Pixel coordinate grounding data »
'''

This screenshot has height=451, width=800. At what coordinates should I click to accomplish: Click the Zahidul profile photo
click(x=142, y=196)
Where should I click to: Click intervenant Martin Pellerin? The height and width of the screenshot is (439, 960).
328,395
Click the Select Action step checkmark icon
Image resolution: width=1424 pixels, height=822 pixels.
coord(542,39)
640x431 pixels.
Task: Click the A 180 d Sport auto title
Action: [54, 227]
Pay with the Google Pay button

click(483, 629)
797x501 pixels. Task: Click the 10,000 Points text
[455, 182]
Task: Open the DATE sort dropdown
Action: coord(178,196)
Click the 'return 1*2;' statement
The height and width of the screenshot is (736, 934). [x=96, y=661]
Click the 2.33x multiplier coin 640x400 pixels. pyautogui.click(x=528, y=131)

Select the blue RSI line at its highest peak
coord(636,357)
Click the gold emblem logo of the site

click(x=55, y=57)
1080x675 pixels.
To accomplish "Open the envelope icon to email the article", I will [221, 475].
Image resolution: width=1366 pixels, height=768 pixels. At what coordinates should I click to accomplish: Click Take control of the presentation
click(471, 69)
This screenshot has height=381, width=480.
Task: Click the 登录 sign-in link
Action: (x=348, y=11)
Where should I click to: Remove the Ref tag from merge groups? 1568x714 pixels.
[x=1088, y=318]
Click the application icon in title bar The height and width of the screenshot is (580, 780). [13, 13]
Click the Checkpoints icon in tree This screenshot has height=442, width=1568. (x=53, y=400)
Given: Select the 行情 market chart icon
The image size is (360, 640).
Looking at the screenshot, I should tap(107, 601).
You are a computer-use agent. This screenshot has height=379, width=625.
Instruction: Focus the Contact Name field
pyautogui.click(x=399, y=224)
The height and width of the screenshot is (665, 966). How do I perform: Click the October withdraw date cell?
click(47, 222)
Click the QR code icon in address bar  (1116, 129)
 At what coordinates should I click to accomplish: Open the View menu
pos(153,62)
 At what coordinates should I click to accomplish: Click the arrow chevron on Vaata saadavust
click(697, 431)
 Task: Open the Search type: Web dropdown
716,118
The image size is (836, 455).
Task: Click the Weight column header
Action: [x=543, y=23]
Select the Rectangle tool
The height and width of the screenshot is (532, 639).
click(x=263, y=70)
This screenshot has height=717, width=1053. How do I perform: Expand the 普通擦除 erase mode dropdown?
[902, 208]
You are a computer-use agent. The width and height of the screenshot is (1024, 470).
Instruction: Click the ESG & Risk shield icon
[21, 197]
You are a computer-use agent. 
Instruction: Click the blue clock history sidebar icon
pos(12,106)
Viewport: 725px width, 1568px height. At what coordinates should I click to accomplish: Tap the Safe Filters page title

'''

EXERCISE AIM » I need each line of the entries that holds the string "agent" located and copied.

EXERCISE ANSWER »
You are a computer-use agent. This screenshot has height=379, width=625.
You are a computer-use agent. The width and height of the screenshot is (1024, 470).
You are a computer-use agent. 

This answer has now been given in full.